▶ **INPUT DATA**:
=-=-=
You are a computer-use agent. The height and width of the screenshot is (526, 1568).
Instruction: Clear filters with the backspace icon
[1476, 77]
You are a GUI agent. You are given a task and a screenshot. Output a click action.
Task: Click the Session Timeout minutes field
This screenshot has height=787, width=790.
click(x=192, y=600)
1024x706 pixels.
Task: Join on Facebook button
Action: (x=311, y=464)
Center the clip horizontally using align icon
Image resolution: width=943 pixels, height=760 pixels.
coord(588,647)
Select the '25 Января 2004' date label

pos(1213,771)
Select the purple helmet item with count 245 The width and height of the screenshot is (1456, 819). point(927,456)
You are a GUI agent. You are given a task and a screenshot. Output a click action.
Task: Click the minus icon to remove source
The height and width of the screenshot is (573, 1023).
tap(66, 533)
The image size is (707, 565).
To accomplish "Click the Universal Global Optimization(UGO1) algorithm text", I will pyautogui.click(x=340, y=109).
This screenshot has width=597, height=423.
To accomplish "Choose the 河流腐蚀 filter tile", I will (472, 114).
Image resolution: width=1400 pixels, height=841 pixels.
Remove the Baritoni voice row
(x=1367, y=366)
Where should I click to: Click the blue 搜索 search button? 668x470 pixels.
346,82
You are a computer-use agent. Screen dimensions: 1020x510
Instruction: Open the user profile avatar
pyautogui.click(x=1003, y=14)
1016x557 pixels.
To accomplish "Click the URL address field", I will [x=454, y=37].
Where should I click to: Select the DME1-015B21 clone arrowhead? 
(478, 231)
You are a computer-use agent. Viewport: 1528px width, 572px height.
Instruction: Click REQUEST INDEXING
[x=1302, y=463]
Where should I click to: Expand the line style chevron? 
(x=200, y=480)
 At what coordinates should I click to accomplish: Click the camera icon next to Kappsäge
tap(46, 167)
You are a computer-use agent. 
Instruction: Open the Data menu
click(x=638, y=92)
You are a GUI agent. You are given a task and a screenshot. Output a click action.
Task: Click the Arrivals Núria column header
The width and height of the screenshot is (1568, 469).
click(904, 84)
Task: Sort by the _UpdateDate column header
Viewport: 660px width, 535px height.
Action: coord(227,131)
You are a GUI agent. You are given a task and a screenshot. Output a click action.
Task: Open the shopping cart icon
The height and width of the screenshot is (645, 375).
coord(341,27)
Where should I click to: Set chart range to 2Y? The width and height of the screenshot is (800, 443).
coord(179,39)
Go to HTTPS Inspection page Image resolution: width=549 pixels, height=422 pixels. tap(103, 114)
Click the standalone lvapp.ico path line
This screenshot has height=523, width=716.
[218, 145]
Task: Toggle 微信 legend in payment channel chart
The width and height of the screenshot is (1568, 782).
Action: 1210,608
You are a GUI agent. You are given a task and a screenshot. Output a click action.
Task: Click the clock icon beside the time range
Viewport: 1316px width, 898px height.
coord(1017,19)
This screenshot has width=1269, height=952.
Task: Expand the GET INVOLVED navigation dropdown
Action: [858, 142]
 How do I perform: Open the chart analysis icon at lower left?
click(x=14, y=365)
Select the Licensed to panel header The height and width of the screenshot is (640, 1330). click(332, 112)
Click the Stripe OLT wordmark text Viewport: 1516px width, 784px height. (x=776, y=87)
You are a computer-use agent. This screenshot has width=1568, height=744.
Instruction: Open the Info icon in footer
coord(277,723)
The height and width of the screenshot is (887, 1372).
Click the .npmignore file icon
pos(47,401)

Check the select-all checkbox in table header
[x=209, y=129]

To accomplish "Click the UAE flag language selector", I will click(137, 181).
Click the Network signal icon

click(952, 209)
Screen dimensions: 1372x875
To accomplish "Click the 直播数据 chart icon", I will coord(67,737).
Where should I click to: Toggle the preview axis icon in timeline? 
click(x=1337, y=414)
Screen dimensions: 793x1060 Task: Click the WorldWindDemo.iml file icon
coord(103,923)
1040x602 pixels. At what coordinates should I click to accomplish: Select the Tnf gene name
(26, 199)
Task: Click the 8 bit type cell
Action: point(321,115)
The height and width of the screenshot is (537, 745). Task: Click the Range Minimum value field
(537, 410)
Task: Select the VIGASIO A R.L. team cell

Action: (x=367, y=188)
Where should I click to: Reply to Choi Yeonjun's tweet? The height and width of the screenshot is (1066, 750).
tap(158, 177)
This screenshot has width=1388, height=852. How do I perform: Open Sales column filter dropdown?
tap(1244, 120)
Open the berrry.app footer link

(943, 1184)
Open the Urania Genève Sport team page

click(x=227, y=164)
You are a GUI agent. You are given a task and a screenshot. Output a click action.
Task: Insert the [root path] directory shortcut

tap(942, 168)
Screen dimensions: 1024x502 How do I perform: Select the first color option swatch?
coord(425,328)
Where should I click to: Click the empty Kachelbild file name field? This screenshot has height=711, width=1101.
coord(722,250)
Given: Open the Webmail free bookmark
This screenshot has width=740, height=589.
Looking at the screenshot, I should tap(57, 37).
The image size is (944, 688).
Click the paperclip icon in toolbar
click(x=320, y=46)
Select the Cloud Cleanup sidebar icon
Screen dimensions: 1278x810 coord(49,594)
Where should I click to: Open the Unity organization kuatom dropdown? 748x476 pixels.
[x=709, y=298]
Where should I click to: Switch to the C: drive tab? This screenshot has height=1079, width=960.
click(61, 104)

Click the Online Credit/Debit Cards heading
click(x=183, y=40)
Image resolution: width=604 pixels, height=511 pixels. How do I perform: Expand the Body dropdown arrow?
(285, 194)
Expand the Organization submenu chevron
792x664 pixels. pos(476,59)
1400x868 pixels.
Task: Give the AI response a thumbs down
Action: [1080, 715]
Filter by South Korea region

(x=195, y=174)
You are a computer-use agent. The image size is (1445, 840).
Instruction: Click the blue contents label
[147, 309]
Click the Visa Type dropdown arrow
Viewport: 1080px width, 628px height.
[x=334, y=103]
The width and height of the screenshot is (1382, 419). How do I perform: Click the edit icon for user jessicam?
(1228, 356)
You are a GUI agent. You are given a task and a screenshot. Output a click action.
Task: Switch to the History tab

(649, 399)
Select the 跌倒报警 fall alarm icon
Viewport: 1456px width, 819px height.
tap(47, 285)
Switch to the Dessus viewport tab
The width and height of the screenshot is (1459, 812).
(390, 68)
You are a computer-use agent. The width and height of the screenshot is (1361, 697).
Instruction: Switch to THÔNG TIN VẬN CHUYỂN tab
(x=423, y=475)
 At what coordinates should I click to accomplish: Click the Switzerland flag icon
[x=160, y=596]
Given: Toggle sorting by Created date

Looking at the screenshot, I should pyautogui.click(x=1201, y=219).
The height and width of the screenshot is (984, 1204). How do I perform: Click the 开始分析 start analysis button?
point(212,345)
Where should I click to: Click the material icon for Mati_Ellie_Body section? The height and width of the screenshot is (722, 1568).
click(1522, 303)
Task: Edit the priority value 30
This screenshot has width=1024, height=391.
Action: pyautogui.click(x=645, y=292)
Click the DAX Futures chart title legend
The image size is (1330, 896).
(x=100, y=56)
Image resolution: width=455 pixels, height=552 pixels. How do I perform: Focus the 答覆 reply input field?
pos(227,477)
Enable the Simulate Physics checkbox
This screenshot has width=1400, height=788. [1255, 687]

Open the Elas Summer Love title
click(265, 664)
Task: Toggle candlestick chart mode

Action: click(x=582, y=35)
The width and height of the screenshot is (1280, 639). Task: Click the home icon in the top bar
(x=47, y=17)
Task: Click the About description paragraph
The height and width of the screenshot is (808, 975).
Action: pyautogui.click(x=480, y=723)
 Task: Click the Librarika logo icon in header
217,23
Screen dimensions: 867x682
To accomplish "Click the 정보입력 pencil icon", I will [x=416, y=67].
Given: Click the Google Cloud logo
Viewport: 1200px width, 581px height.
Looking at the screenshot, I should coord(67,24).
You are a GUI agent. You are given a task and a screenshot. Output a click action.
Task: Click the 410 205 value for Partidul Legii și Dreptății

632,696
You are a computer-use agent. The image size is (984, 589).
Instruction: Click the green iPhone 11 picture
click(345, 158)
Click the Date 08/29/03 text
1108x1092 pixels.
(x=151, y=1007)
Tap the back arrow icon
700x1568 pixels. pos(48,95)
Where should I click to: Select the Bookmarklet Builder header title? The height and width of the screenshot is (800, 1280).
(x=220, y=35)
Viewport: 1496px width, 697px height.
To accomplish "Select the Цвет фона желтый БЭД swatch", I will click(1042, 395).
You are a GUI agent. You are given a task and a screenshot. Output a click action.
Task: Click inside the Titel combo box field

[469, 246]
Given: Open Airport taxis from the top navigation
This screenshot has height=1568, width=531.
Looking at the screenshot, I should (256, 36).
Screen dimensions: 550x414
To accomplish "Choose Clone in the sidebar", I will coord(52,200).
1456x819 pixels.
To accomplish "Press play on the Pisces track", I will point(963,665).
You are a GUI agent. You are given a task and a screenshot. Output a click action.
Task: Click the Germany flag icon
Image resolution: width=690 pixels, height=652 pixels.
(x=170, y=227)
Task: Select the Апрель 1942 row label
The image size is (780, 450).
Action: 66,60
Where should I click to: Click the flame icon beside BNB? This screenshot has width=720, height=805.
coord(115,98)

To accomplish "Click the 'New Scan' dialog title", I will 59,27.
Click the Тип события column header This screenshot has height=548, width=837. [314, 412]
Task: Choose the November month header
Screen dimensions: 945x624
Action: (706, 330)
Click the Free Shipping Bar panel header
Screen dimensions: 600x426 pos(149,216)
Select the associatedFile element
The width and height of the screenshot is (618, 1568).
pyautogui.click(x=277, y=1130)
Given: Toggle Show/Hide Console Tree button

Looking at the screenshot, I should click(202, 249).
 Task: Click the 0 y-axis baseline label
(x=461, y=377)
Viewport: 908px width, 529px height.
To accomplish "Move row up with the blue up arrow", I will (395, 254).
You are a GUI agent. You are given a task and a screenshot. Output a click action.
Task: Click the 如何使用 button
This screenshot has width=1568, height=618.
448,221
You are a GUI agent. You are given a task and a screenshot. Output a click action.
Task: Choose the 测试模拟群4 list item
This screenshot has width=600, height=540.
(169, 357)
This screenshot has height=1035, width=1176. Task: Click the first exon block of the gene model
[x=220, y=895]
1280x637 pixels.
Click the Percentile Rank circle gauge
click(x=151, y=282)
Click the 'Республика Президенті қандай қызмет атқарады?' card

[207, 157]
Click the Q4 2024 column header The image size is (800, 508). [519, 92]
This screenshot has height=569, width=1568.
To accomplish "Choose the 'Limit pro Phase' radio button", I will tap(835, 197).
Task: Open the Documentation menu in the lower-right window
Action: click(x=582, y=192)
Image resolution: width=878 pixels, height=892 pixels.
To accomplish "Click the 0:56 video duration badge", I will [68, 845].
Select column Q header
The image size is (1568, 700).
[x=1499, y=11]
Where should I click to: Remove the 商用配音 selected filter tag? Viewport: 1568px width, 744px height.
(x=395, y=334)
=-=-=
▶ **YOUR ASSIGNMENT**: What lines in the data hold the word "text"? Return them.

▶ **RESPONSE TO THE TASK**:
To accomplish "Click the Universal Global Optimization(UGO1) algorithm text", I will pyautogui.click(x=340, y=109).
Click the Stripe OLT wordmark text Viewport: 1516px width, 784px height. (x=776, y=87)
Click the Date 08/29/03 text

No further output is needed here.